With only 15 business days left in 2005, I'm sure you -- like millions of Americans -- have a massive to-do list. And while most of the tasks no doubt involve preparation and celebration surrounding the holidays, there are a few important business and career-related actions that all of us should take. Investing the time now can pay dividends in the New Year.
Clean out your inbox.
Some people are diligent about responding to, erasing or filing e-mails every day. Others of us let things pile up in hopes of one day getting to it. Today's that day! Get ready to tackle your inbox. Go through every single old e-mail and take an action. Delete it, respond to it, forward it or move it to a folder for future reference if you really need to keep it. This also applies to papers that have gathered on your desk and in your drawers. It's time to clean out all the unneeded clutter so you start the new year with a clean slate.
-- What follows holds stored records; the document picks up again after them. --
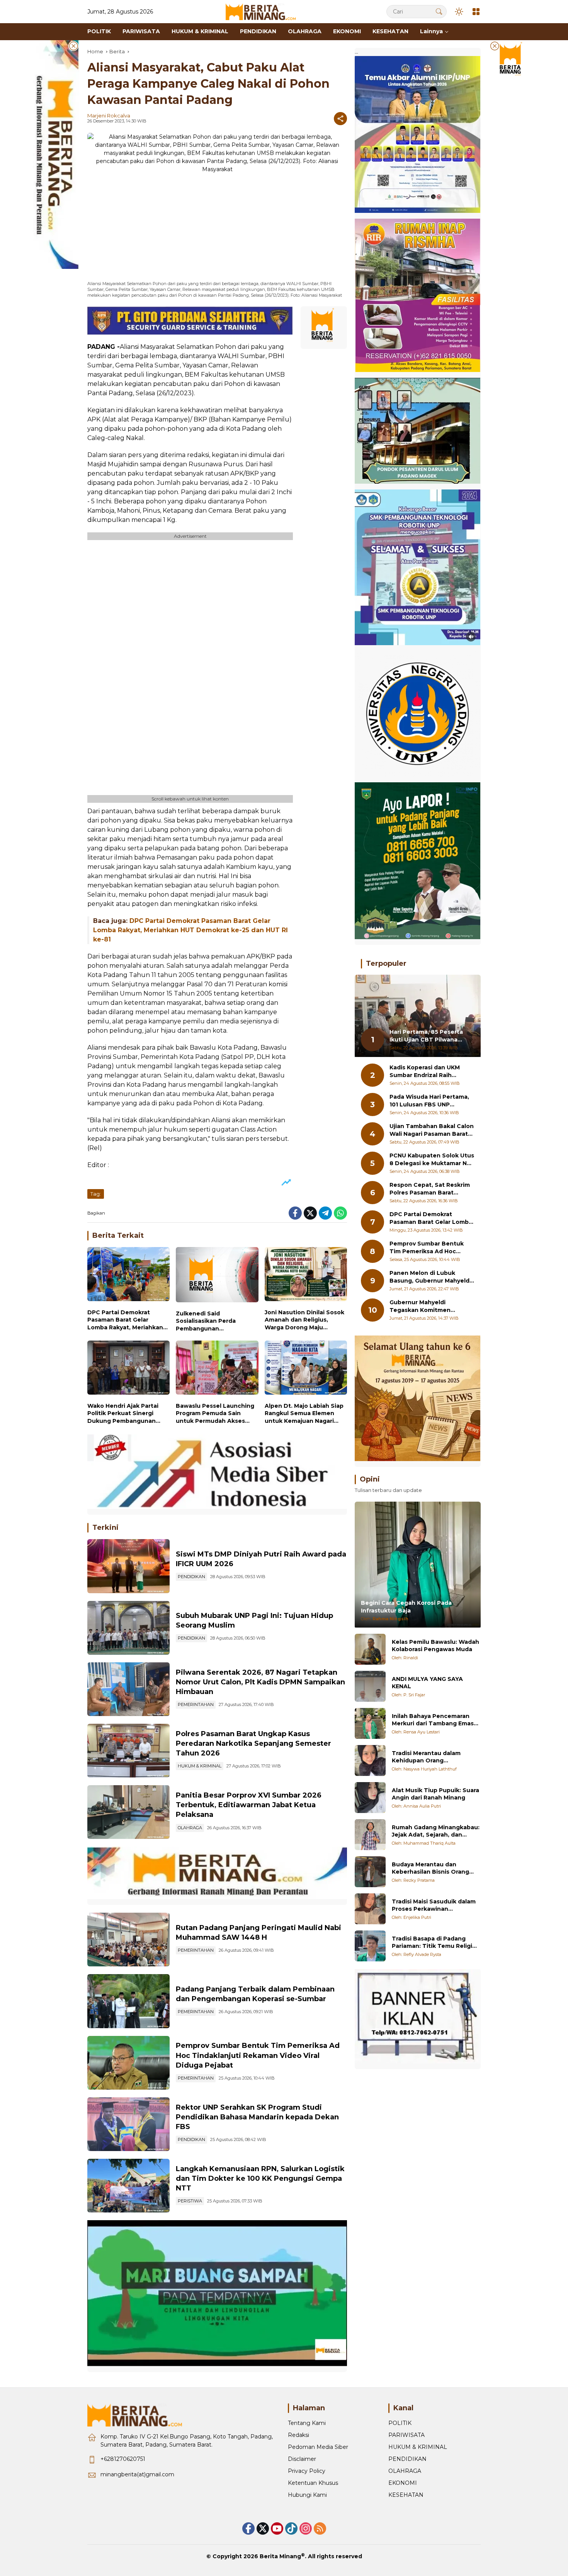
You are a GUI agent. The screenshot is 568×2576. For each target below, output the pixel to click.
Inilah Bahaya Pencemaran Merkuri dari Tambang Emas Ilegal (433, 1719)
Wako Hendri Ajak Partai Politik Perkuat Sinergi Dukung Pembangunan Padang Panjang (122, 1413)
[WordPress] (291, 2528)
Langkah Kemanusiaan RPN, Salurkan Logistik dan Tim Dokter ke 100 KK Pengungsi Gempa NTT (260, 2178)
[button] (439, 11)
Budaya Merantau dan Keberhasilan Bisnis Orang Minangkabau (430, 1868)
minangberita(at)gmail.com (137, 2474)
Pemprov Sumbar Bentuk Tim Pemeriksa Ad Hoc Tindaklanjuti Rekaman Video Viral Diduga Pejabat (258, 2055)
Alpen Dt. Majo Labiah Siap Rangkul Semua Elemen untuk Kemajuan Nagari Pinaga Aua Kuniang (304, 1413)
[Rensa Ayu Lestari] (370, 1723)
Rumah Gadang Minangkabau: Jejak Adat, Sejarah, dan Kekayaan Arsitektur (436, 1831)
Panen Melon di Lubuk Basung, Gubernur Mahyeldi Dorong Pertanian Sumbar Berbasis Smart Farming (430, 1277)
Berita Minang (280, 2556)
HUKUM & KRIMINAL (199, 1766)
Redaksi (298, 2435)
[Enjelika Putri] (370, 1908)
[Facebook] (295, 1213)
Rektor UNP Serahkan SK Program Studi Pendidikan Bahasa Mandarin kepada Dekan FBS (257, 2117)
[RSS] (320, 2528)
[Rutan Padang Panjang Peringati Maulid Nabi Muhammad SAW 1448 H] (128, 1939)
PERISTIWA (190, 2201)
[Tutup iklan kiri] (73, 46)
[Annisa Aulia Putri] (370, 1797)
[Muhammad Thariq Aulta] (370, 1834)
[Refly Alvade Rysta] (370, 1945)
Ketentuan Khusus (313, 2482)
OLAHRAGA (190, 1827)
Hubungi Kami (307, 2494)
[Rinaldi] (370, 1649)
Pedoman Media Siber (318, 2446)
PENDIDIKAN (191, 1576)
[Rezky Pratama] (370, 1871)
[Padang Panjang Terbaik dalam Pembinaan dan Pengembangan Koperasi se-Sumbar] (128, 2001)
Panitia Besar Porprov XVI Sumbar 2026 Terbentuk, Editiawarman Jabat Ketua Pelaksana (248, 1805)
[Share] (340, 118)
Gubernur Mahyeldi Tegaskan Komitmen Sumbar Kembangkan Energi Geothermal (431, 1306)
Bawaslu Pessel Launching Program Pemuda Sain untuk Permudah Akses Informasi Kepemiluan (215, 1413)
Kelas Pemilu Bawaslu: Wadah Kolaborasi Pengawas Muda (435, 1645)
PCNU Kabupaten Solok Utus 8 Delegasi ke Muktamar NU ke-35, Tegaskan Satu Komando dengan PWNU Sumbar (431, 1159)
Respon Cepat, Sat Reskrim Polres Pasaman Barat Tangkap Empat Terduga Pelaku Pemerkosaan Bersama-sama (429, 1188)
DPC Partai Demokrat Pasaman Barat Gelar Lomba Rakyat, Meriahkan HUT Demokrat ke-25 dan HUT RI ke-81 (190, 930)
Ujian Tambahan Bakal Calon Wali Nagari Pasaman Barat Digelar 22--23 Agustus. (431, 1130)
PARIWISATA (406, 2435)
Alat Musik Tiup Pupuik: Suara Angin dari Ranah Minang (435, 1793)
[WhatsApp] (340, 1213)
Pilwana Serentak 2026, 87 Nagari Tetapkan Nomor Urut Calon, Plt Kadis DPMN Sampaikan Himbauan (260, 1682)
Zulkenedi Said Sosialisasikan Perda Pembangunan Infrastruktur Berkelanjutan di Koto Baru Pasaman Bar (216, 1321)
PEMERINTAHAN (196, 1704)
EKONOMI (402, 2482)
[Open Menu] (476, 11)
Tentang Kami (307, 2423)
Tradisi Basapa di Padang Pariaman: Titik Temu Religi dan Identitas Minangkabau (432, 1942)
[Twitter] (310, 1213)
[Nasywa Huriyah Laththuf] (370, 1760)
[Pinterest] (277, 2528)
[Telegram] (325, 1213)
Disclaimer (302, 2458)
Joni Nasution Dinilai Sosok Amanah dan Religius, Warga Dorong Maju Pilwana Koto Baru (304, 1320)
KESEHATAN (405, 2494)
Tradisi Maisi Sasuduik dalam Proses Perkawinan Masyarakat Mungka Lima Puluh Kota (434, 1905)
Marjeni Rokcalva (108, 115)
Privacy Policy (306, 2470)
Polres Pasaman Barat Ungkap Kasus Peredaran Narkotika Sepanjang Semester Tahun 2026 (253, 1743)
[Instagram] (305, 2528)
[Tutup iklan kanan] (495, 46)
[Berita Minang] (264, 11)
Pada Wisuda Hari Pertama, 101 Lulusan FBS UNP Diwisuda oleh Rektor (429, 1100)
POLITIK (400, 2423)
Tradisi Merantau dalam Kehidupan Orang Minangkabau (426, 1756)
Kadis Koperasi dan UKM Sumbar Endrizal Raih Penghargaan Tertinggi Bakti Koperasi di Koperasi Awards (427, 1071)
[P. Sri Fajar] (370, 1686)
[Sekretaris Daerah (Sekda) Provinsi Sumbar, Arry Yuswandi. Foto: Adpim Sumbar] (128, 2063)
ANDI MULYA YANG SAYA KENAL (427, 1682)
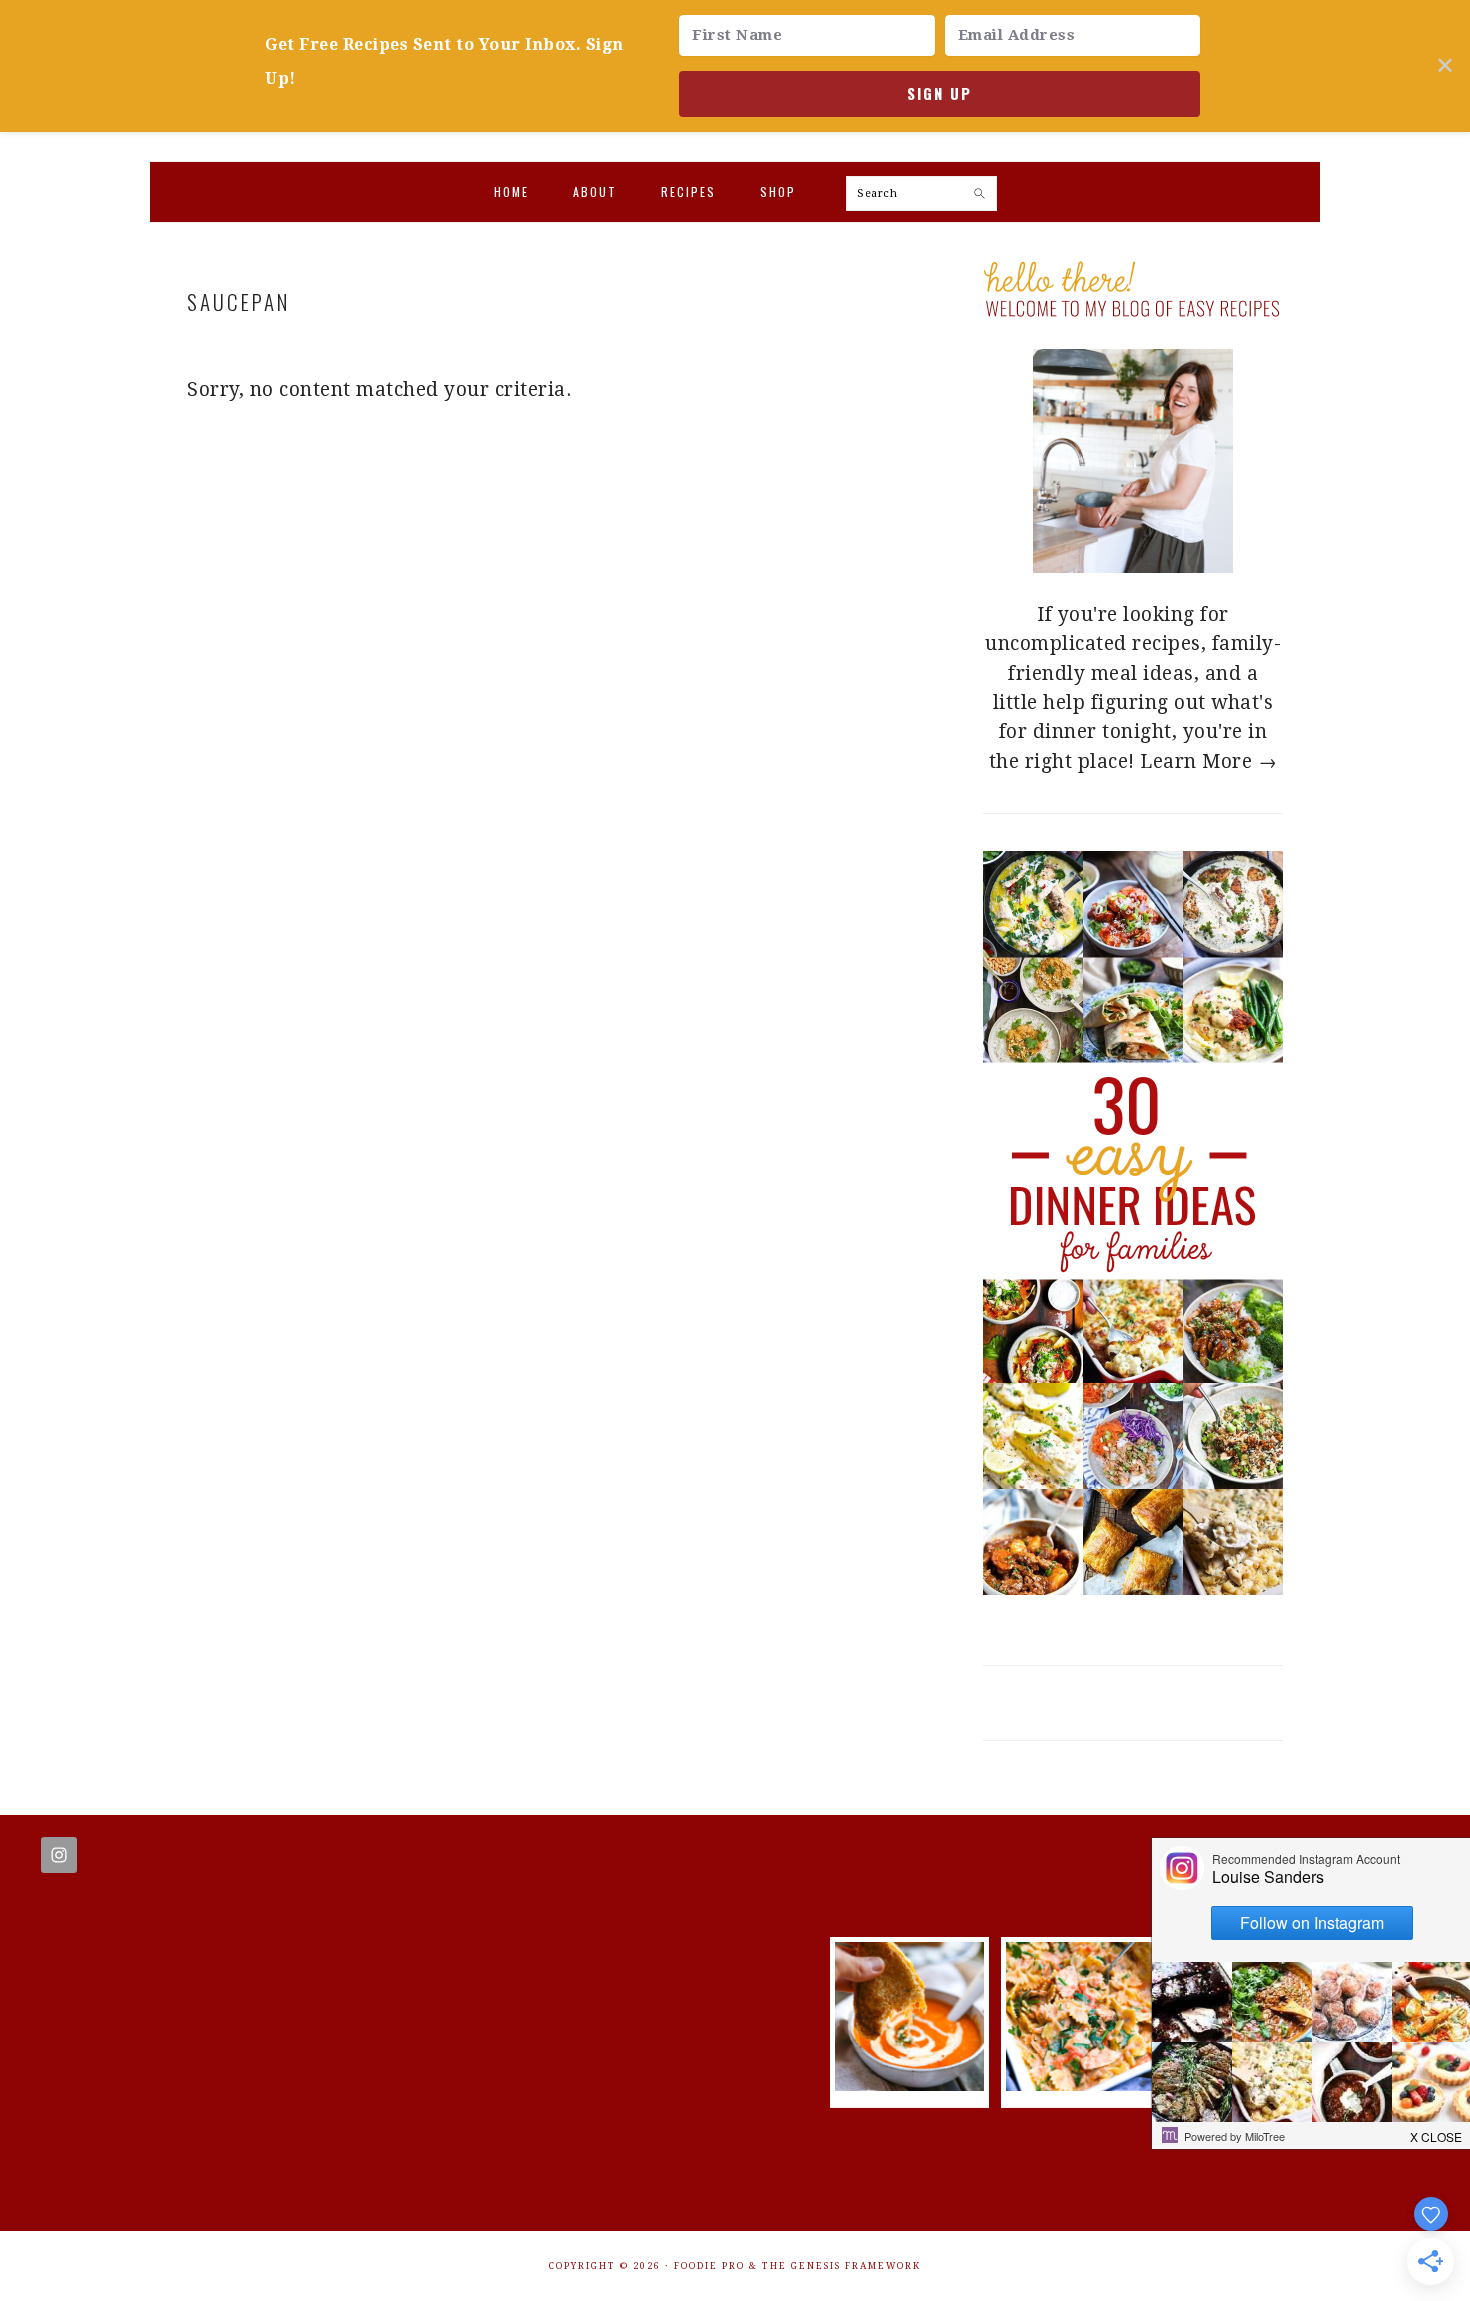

In the process you might discover people with whom you should follow up and reconnect. And of course the cleaned-up, clutter-free environment sets the right tone for a fresh start.
Send holiday cheer.
Even though nobody really looks forward to pulling together their list of names and addresses, let alone sitting down to address the envelopes, it's worth your time. You don't have to send fancy photographs, but you should do more than "happy holidays." Holiday cards -- whether a hand-written note, an electronic e-card or a basic e-mail -- are the perfect vehicle for reconnecting with friends and colleagues from over the years. Update everyone on your activities and successes, and encourage them to fill you in on theirs.
Update your resume.
Even if you're not in the market for a new position, everyone should be in the habit of keeping track of their accomplishments from the previous year. You never know what's in store, and it's smart to be ready. If you wait until you need that resume, you're likely to forget some of the skills and successes that belong in the document. Plus, this little exercise enables you to recognize all that you've done and to feel great about having done so. Encourage your friends to do the same. While you're at it, resolve to record your weekly or monthly achievements throughout the year ahead.
Identify goals for 2006.
Don't just get by doing the basic requirements of your job. Next year, push yourself to step out of your comfort zone by accepting a challenging assignment. Learning a new skill or developing an existing one should be among your career goals for the next 12 months. Set two other goals as well that relate to your professional growth and advancement. Maybe it's as simple as altering the way you do things now.
For example, two years ago I resolved to attend networking events alone. I finally realized that when I brought someone with me, we wound up standing in a corner talking about everyone, versus talking to everyone. It meant I was getting nothing out of these events. I forced myself to start attending events alone -- and I couldn't leave until I introduced myself to at least three people. Sometimes nothing's come of it but a so-so smile and a mediocre handshake. Other times I've met great people, gotten nuggets of information or benefited from a dose of inspiration that wouldn't have happened if I didn't put myself out there.
Whatever your three goals, write them down. Make them visible every day -- whether on the refrigerator, tacked to a bulletin board in your office or taped to the edge of your computer screen. When goals aren't front and center, it's too easy to forget them, and thus not meet them.
Overall, resolve to have a very successful year!